I use this quote only as example. I have carried a 1911 for years, I have long since "formed the habit" to swipe off that manual saftey. I never even think about it. I even found myself swiping at a non-existence saftey when I shot Glocks.
Glocks have one form of a saftey, 1911's have others. As has been stated they all require you to keep your finger off the trigger. YOU are the ultimate saftey.
 
If you lack the self control and discipline required as to not pull the trigger without intention, try some other forms of self defense.

Sage advice for the multitudes who experience accidental discharges.
 
I don't carry chambered.... never have... never will... I just rack as I draw.

If there is no bullet in the pipe, there is no need for mechanical safety.
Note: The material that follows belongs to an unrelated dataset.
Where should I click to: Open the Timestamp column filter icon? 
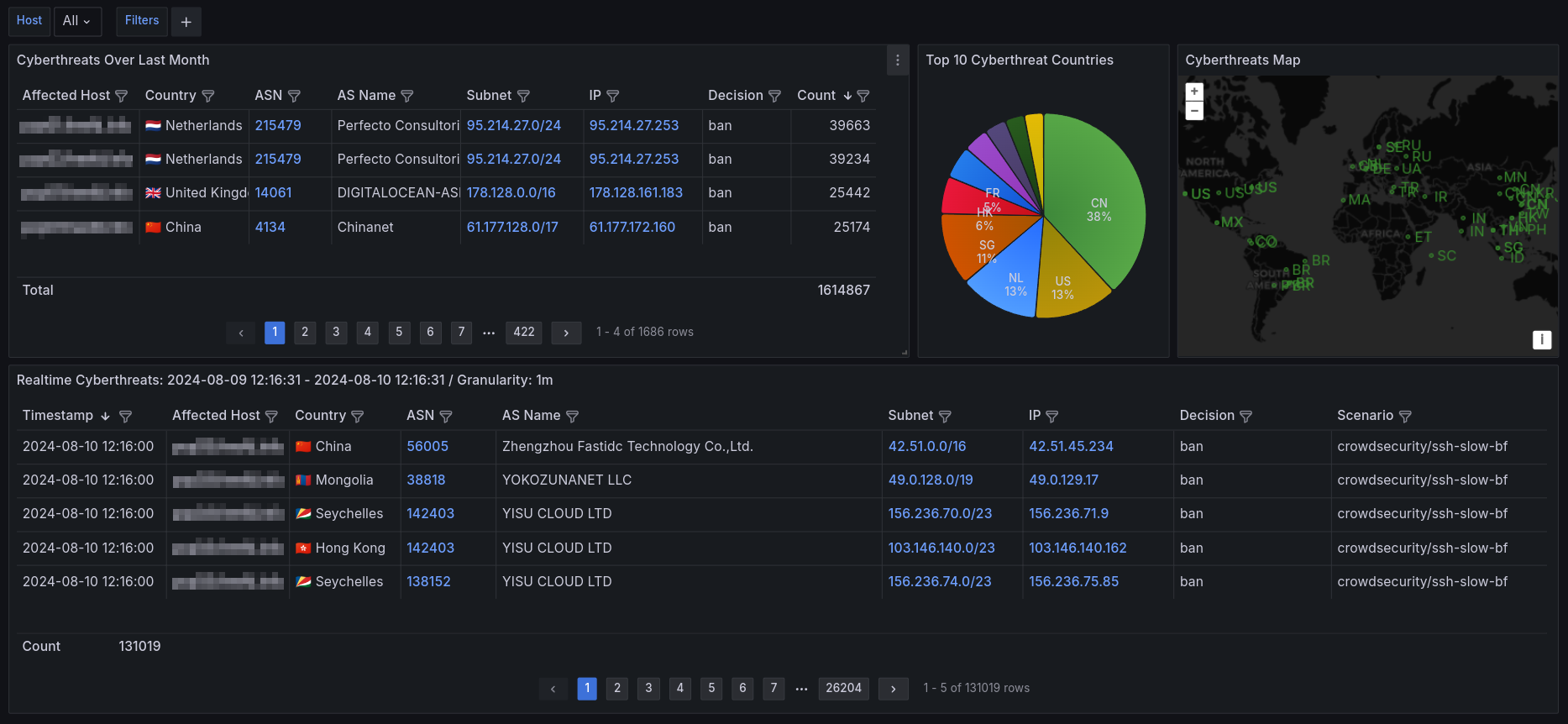pyautogui.click(x=125, y=416)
Im a big fan of guns being as unsafe as possible.... I don't like the idea of people doing stupid things with only a small mechanical device preventing their actions from having negative consequences...
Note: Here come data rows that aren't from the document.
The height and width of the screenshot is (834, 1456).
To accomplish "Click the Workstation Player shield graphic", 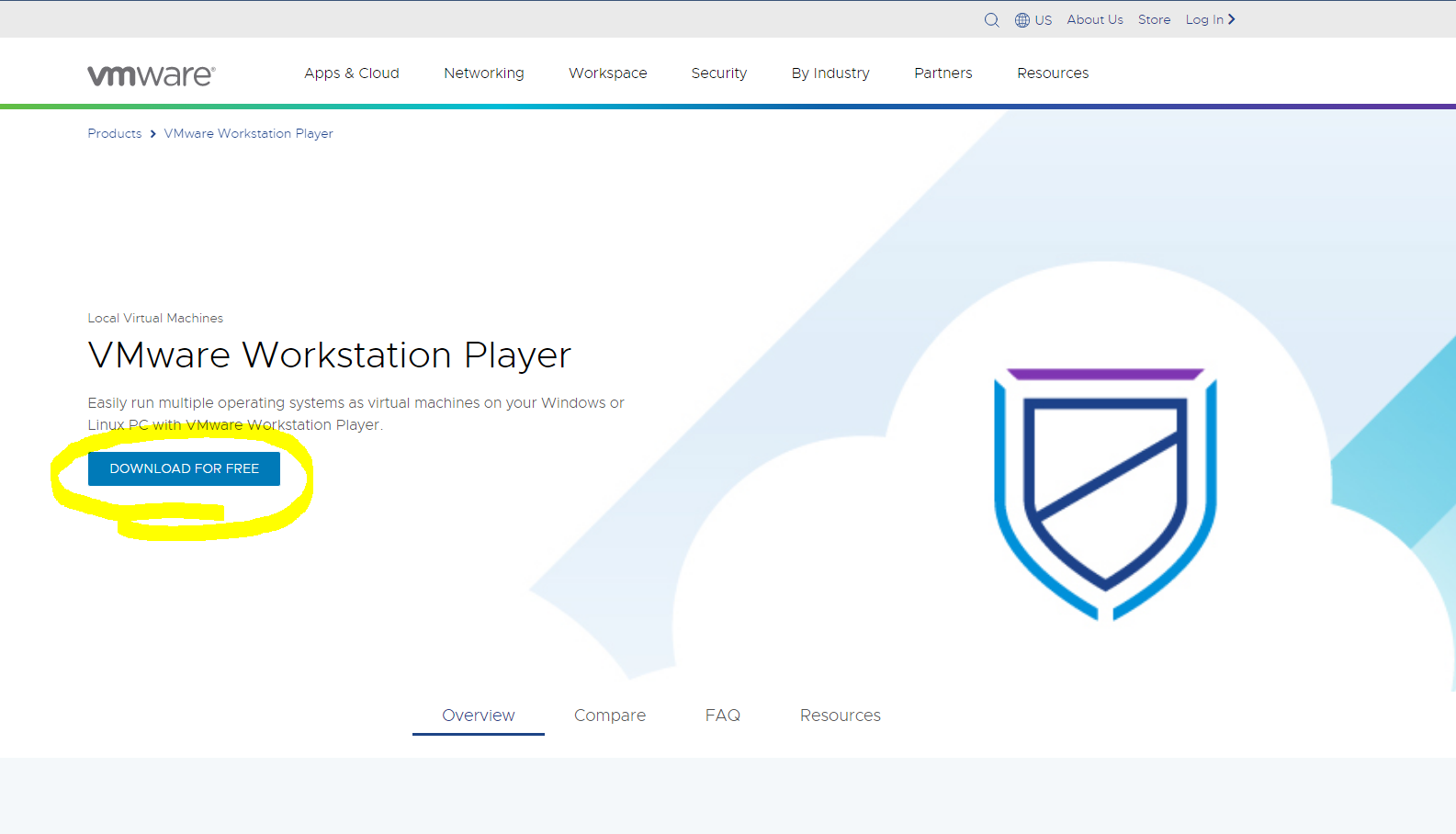I will pos(1105,494).
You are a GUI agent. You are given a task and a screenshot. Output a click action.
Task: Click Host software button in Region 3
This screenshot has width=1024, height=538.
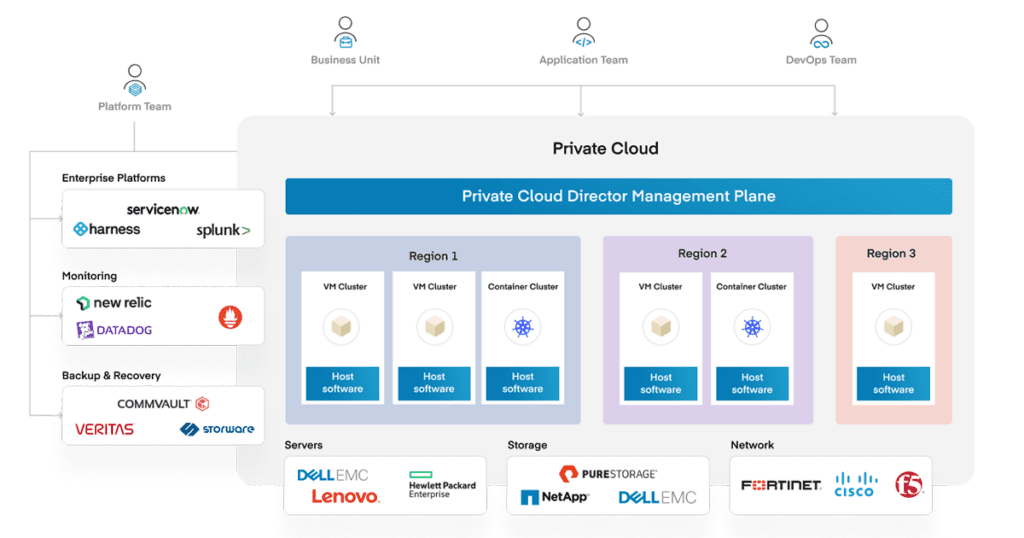click(893, 384)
It is the operators responsibility to make sure the inanimate object is used in a 'safe' manner.

Relying on anything else simply lessens the degree to which the operator is expected to think, and the degree of responsibility they have for their own actions.
 
I think that some people WAYYYY overthink this stuff.
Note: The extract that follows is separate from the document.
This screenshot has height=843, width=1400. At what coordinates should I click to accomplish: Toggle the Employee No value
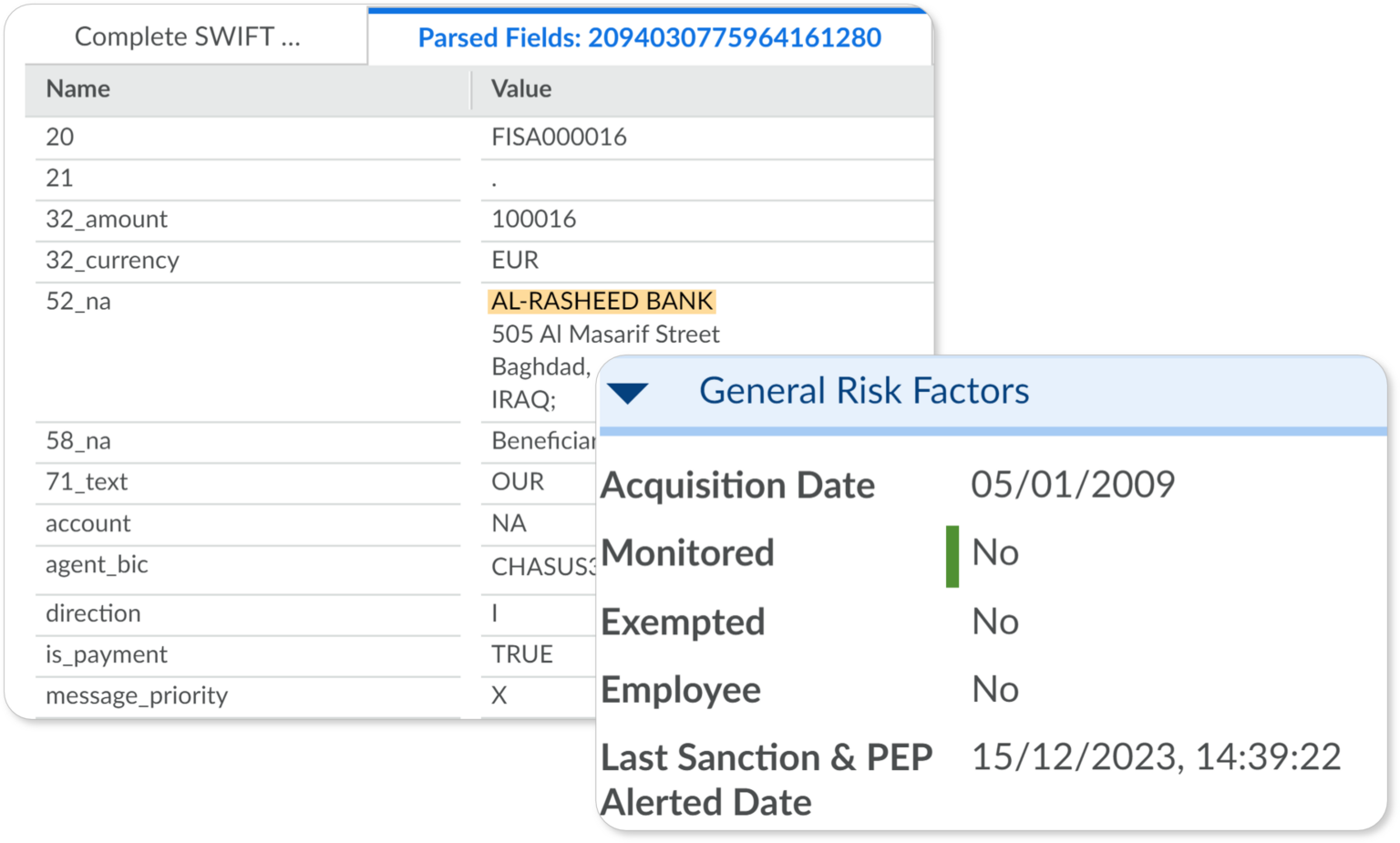[996, 689]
Some people say that switching between an auto with a positive, slide-mounted safety to one with a conventional frame-mounted safety (or vise-versa) will confuse you in the heat of battle. You will inevitably lock up and get yourself killed. Some say that autos with safeties have no place at all in modern handguns, that the process of remembering to flick it off safe will take up too much brain power and get you killed, so it's better to have one with no manual safety at all.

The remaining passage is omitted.